Spring has sprung! There is no better way to celebrate than with these colourful (and delicious!) veggie skewers. The tofu is marinated in a miso sauce and adds extra protein to these skewers. Make these as an appetizer to impress your guests – they will absolutely love them!
Prep time: 30 minutes
Cook time: 25 minutes
Servings: 10-12 skewers
Ingredients
- 1 red bell pepper
- 1 orange bell pepper
- 1 yellow bell pepper
- 1 green bell pepper
- 1 zucchini
- 1 red onion
- 1 block extra-firm tofu (about 350g)
- Cilantro to top (optional)
Miso Marinade
- 2 tbsp white miso paste
- 3 tbsp soy sauce (or tamari for gluten-free)
- 2 tbsp maple syrup
- 2 tbsp rice vinegar
- 2 tbsp sesame oil (omit for oil-free)
- 1 tsp garlic powder
- 1/2 tsp ginger powder
Equipment
- Container
- Bamboo skewers
- Baking sheets
Instructions
- Slice tofu lengthwise into 4 pieces, then break into chunks about 1 inch wide.
- Prepare the marinade by combining all ingredients into a jar and mixing well.

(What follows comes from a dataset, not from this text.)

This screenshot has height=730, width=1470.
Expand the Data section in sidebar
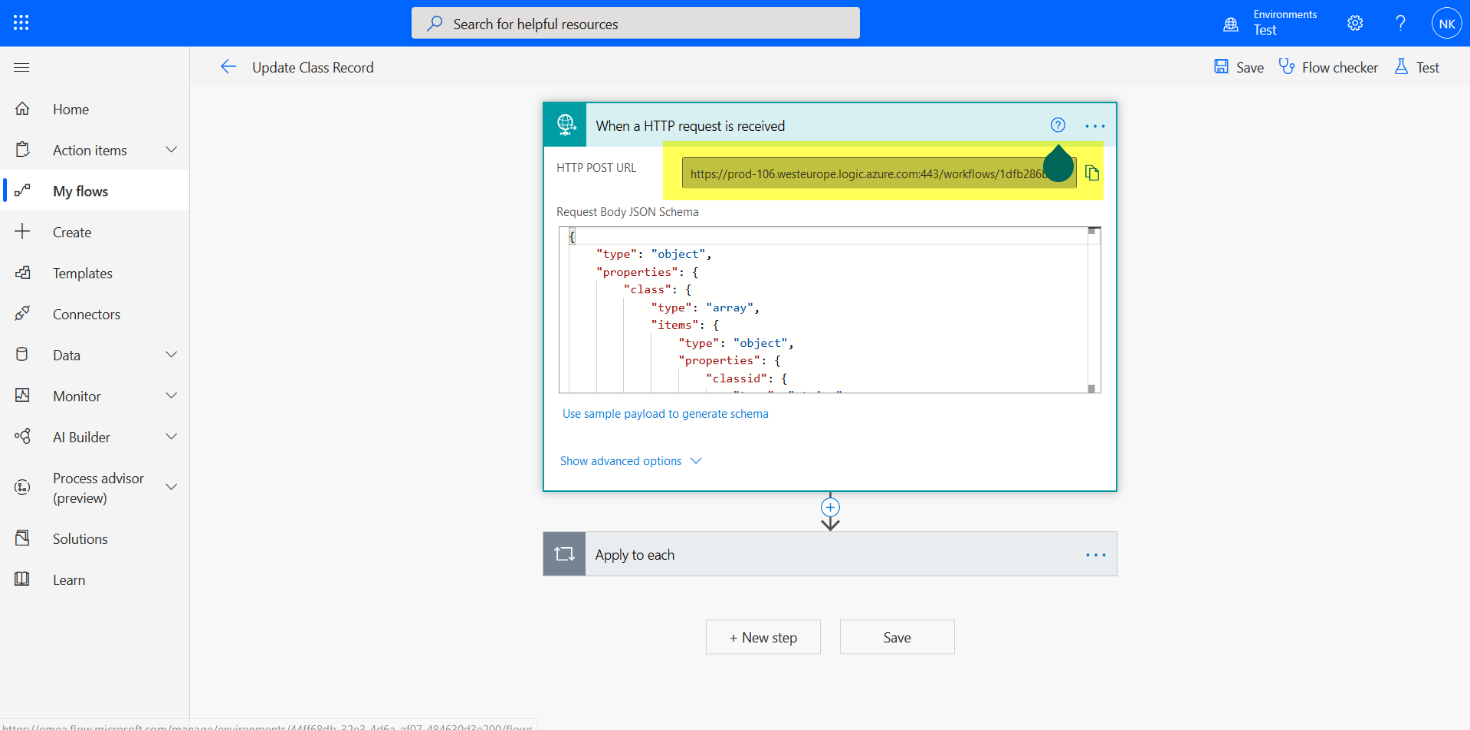[171, 354]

- Add tofu to a container and pour about half of the marinade on top. Close the container and mix well, then set aside to marinade for at least 20 minutes (the longer the better!).

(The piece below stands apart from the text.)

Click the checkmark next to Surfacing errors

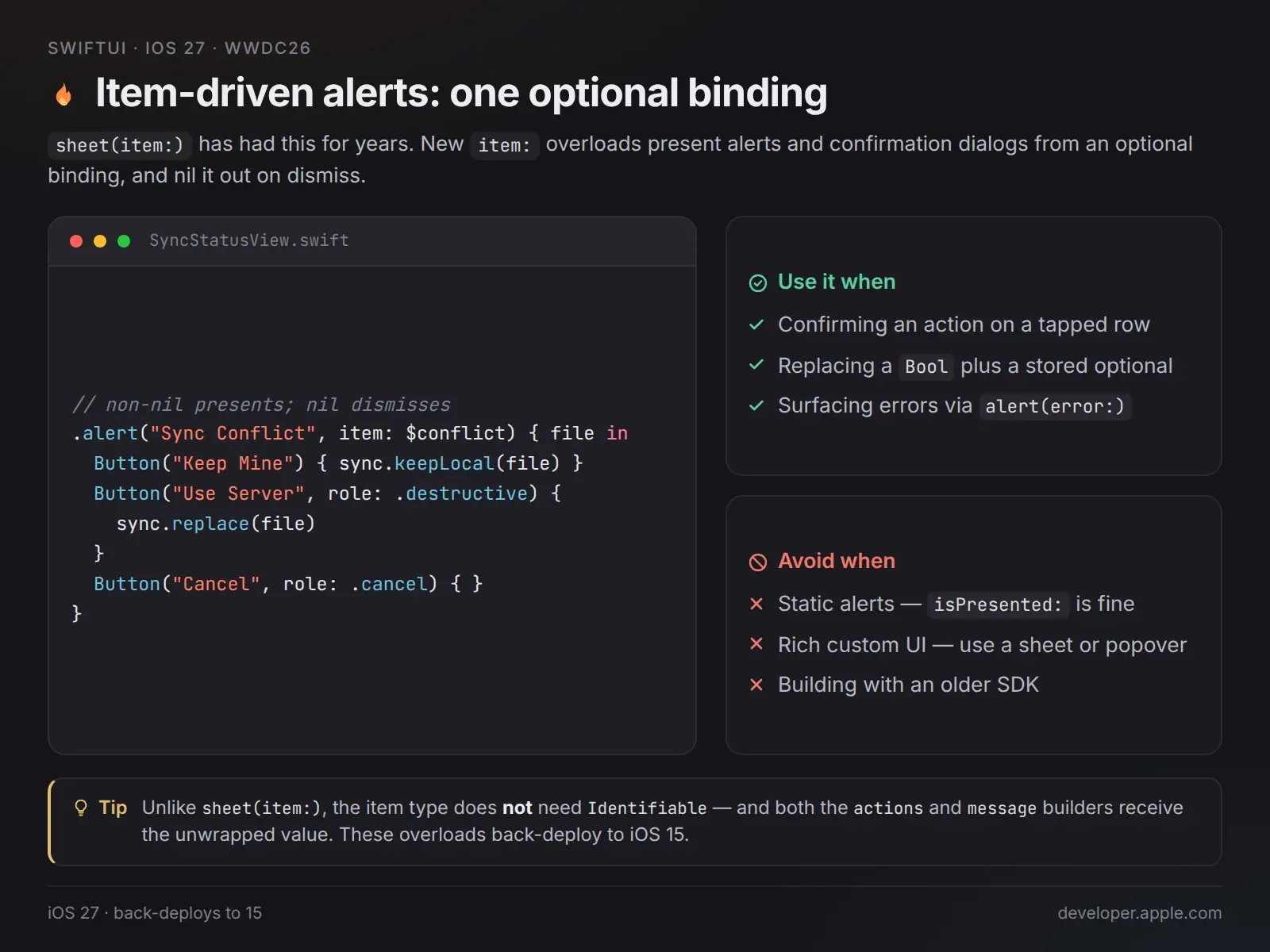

- Chop bell peppers into pieces about 1 inch thick.
- Slice zucchini into 1/3 inch thick slices.
- Cut onion in half, then cut each half into quarters.
- Once the tofu has marinated, preheat the oven to 425F.
- Start assembling the skewers by alternating veggies (I put about 2 pieces of each veggie and 2 tofu chunks on each skewer). It should make about 10-12 skewers.
- Add your skewers to two lined baking sheets. Brush the remaining marinade (& leftover marinade from the tofu container) onto each skewer, flipping it once to brush both sides.
- Roast for about 12 minutes, then remove and flip each skewers. Roast for another 13 minutes (total of 25 minutes), or until the tofu is browning and veggies are roasted.
- Sprinkle a little cilantro on top and enjoy immediately!
 Notes
*Alternatively, you could grill these skewers on the BBQ instead of putting them in the oven!
*For an oil-free version, simply omit sesame oil from the marinade.
*For a gluten-free version, substitute tamari for soy sauce.